Missing the boat
Mark Steyn
The Life Aquatic with Steve Zissou 15, selected cinemas Wes Anderson is the critics’ darling, and in America they wanted to love this movie. Instead, they only sorta kinda liked it, and even that you felt was something of a stretch. I’ve never been a big fan of Anderson, and I’m a much smaller one after The Life Aquatic.
The film opens at a film festival, where the American celebrities are garlanded in their various, faintly ridiculous and mostly unearned European decorations Portuguese knighthoods and the like. One feels Anderson knows whereof he speaks in these scenes. And one naturally wonders whether there’s any autobiographical touches in the figure of Steve Zissou, a low-rent Jacques Cousteau whose documentaries of undersea life are showing fewer and fewer signs of life. Back in the days of Battling Eels of Antibes, Zissou used to be hot, but these days his producer Oseary Drakoulias (played by Michael Gambon as a plummy Brit theatrical) can’t get a distribution deal and is desperately sucking up to some honcho from Saudi Film. On their last voyage, Steve’s best friend was eaten by a ‘jaguar shark’ and he has now determined to hunt down the predator and kill him. Presumably someone somewhere thought it would be a great joke to apply the Wes Anderson school of terminal whimsy to the old seagoing quest plot: imagine Moby Dick written by a pothead A.A. Milne and you might be somewhere in the general territory. Bill Murray is Steve Zissou, captain of the Belafonte. His crew includes Anjelica Huston as his wife, Owen Wilson as his long-lost son, Cate Blanchett as the pregnant English journalist Jane WinslettRichardson, Willem Dafoe as the Teutonic sea-dog Klaus, Bud Cort (from Harold and Maude of blessed memory) as the bond company’s watchdog, a gal member of the film crew who likes to work topless, another who devises musical accompaniments for the oceanographic film sequences on a tinny electronic keyboard, and Seu Jorge as a Brazilian deckhand who sings David Bowie hits in Portuguese throughout the movie. These are all pretty much self-consciously eccentric one-joke characters, and too many of the players — Huston, Blanchett, Jeff Goldblum — have done too many self-consciously eccentric turns too often to get much fresh comic mileage out of such sketchy material. The most agreeable of the shipmates is the Brazilian Bowie: it’s amazing how good ‘Rebel Rebel’ sounds once you ditch Bowie and the Seventies rock schlock, and do it with a light samba-esque violao in Portuguese. Very sultry, unlike the rest of the film which is painstakingly desultory.

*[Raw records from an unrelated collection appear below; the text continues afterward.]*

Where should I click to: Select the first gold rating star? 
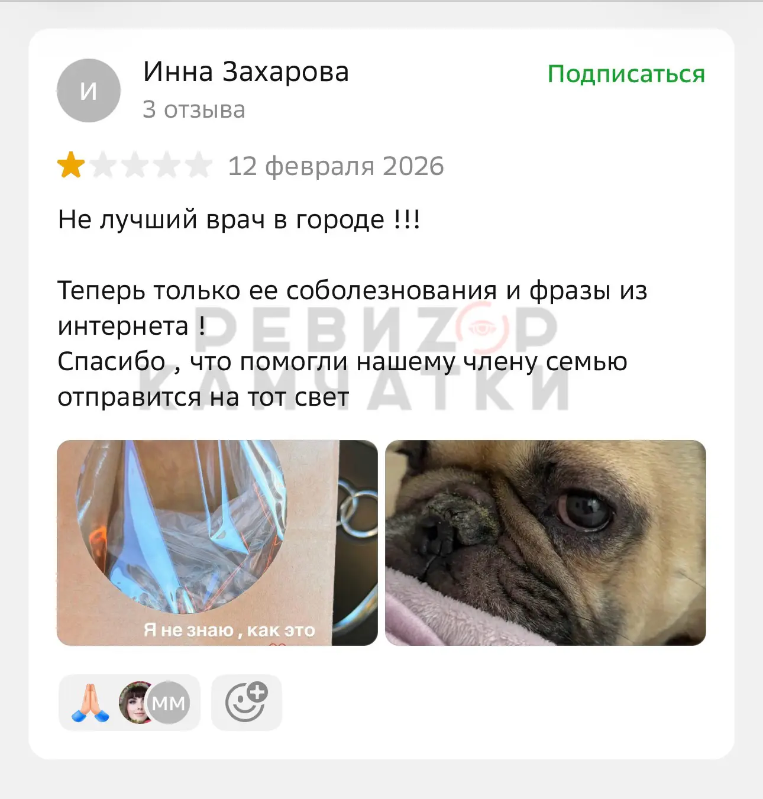point(71,166)
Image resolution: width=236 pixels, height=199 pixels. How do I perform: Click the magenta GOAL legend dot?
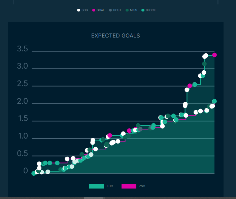[x=94, y=10]
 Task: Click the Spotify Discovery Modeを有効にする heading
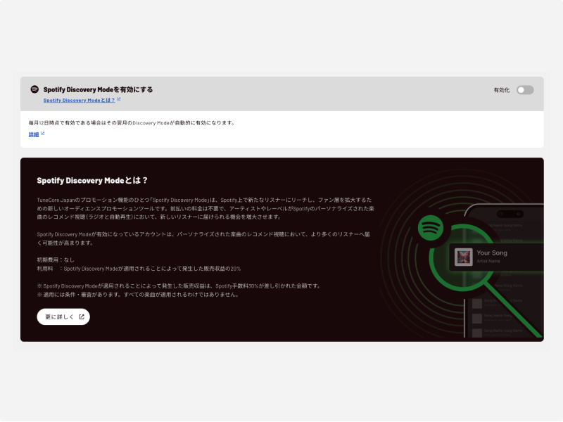click(98, 90)
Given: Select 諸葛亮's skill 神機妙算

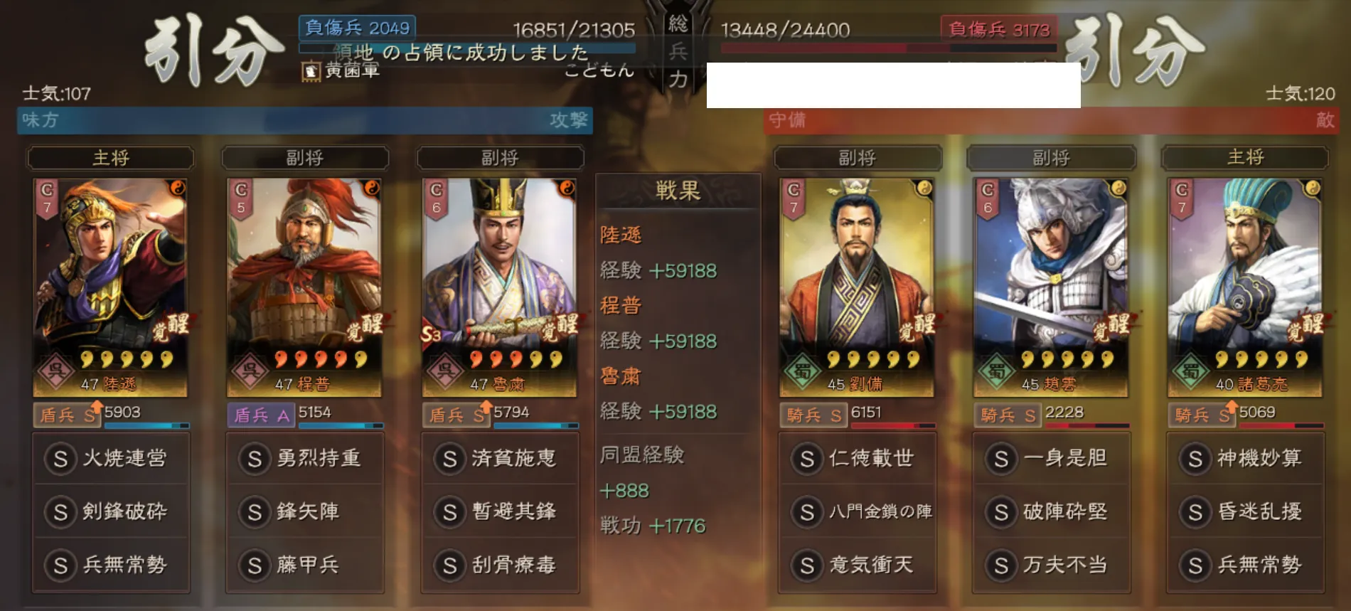Looking at the screenshot, I should click(1246, 458).
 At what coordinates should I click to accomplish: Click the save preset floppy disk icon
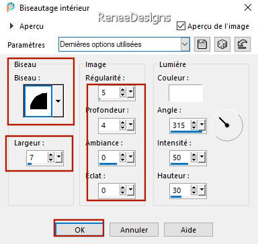(x=202, y=44)
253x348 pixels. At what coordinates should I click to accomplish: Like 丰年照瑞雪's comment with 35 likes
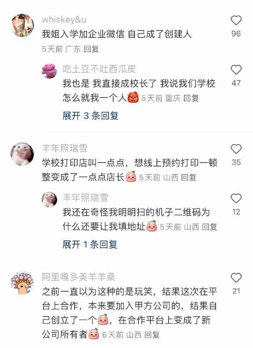point(236,149)
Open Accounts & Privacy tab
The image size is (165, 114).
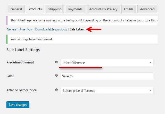(x=103, y=9)
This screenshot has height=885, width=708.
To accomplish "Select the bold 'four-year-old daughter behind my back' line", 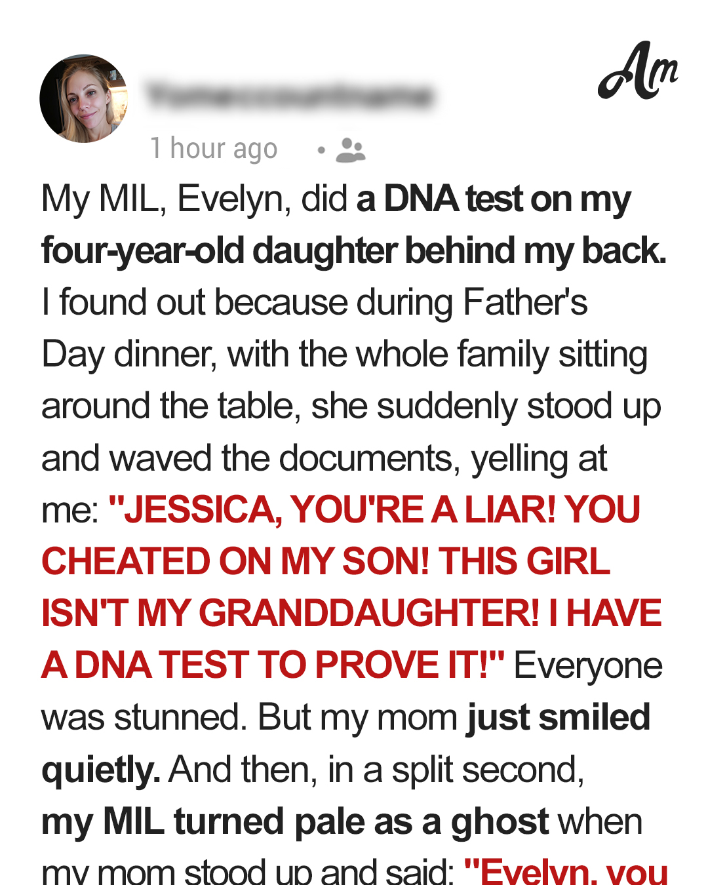I will click(354, 251).
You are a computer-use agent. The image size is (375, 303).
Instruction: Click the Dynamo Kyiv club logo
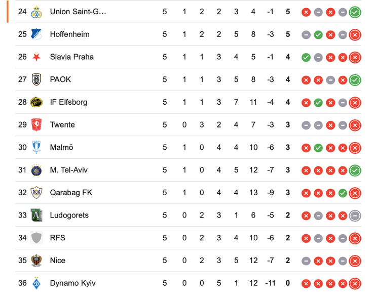36,283
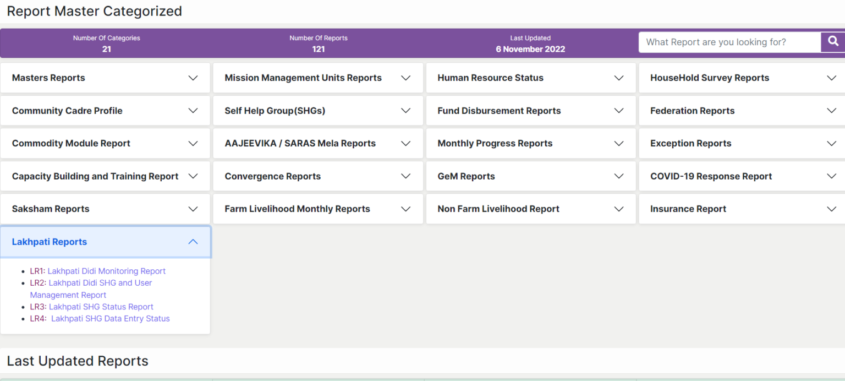Click Community Cadre Profile chevron arrow
This screenshot has width=845, height=381.
coord(193,111)
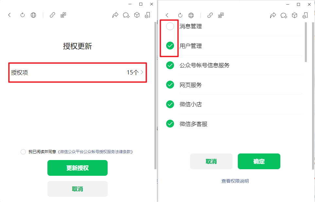The height and width of the screenshot is (202, 315).
Task: Open the 查看权限说明 link
Action: pos(235,181)
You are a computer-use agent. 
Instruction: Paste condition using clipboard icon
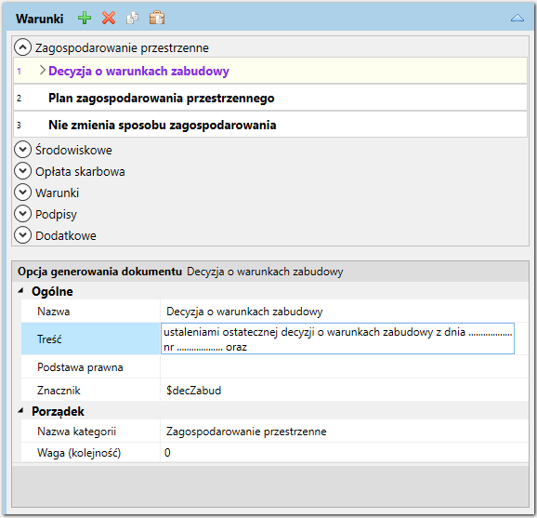[157, 18]
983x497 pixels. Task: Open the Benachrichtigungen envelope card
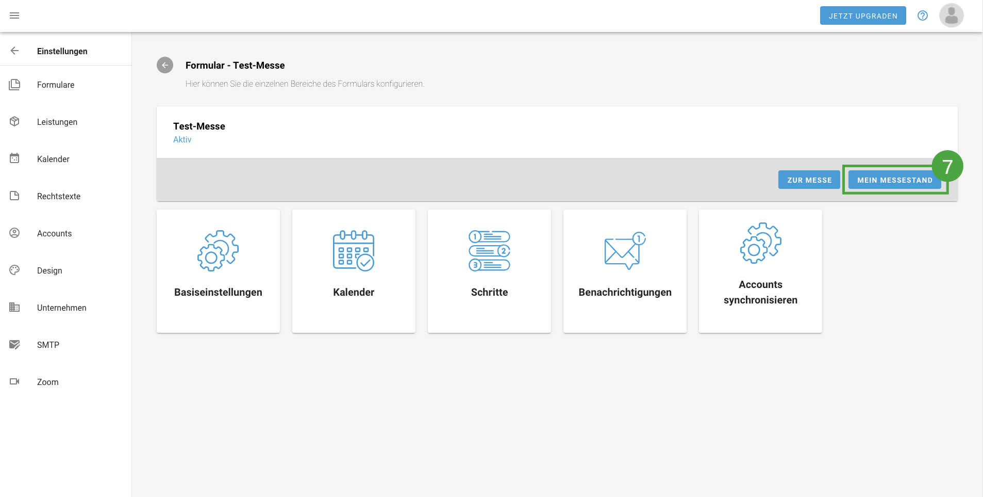coord(625,271)
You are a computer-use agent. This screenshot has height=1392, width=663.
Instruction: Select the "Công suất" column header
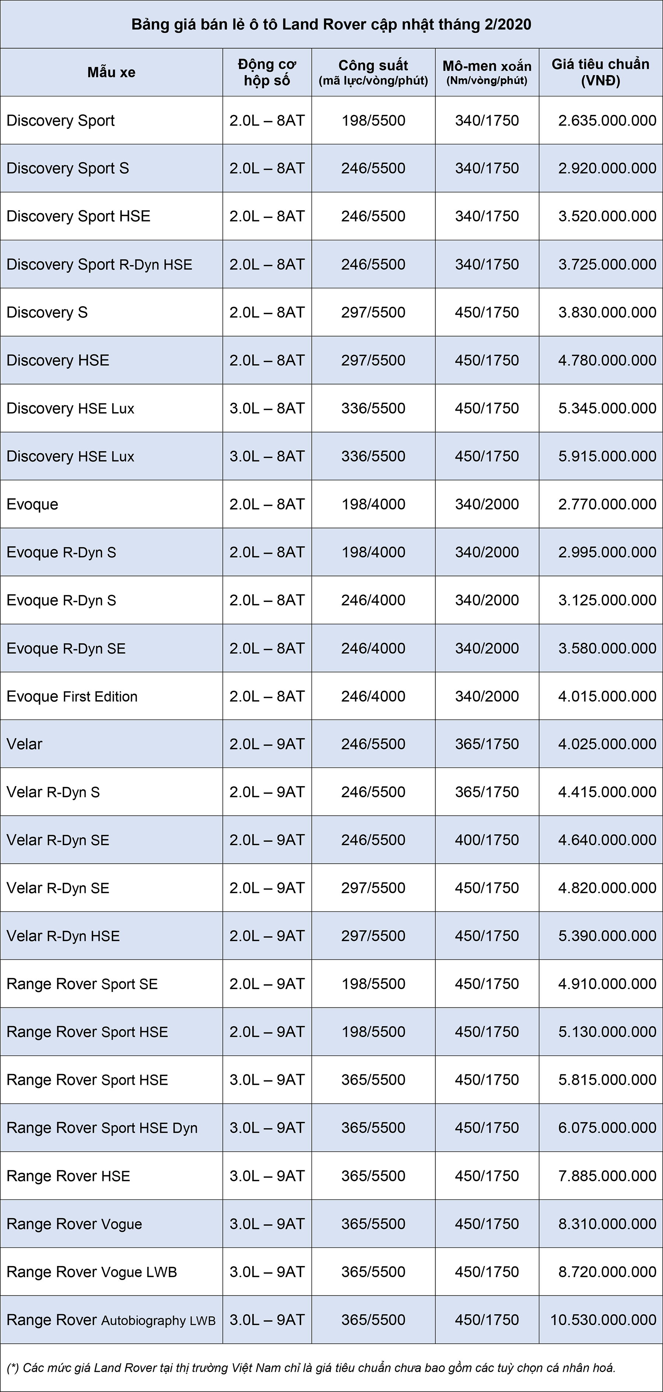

On previous Anderson films, even if they weren’t your bag, you got the feeling they were at least his — that they came out the way he intended. What’s strange here is that, even though the film is entirely lacking in narrative drive, it still manages to get tied up in plot — in the father/son bonding of Murray and Wilson, the rivalry of Murray and his ex-wife’s ex-husband Jeff Goldblum, the kidnapping of a crew member, and a pirate shootout on Little Ping Island, which sounds like someone’s hurried first shot at a funny name and certainly not in the same class as tsunami-hit Phi Phi Island. For the first time, Anderson feels bogged down in his own whimsy.
So, aside from making a perfectly pleasant soundtrack album, the movie sets sail and yet manages to miss the boat. Bill Murray seems made for Wes Anderson and, about ten minutes in, you realise that’s the problem: they’re too well matched. Murray’s wonderful melancholic deadpan passivity in the heart of Anderson’s over-composed visual tableaux tips the film into parody Wes — they’ll be teaching this one in film school: ‘How To Make Your Own Wes Anderson Movie’. In The Royal Tenenbaums, such life as the film had came from Gene Hackman’s palpable impatience with all the wussified Wesification going on around him. You can’t help thinking he mightn’t have been a better bet for this role, and it could have been his biggest seaborne hit since The Poseidon Adventure. As for Murray, for those of us who are fans of Lost In Translation and thought he wuz robbed at last year’s Academy Awards when the voters plumped for an obvious bit of exhibitionist Oscar bait from Sean Penn, this performance is a little distressing: there’s so many stylistic echoes of his turn in Translation but, beached in a movie in which nothing real is at stake, it seems reductive, as if they’re nothing but tics and traits. Instead of deepening the movie, he underlines its insubstantialness. Without Scarlet Johansson’s pert butt to bounce off, Murray’s weariness amplifies Anderson’s weariness, his listlessness eggs on the other’s listlessness, Murray’s inertia spurs Anderson to new heights of directorial inertia. Steve Zissou isn’t the only filmmaker undergoing a mid-life crisis.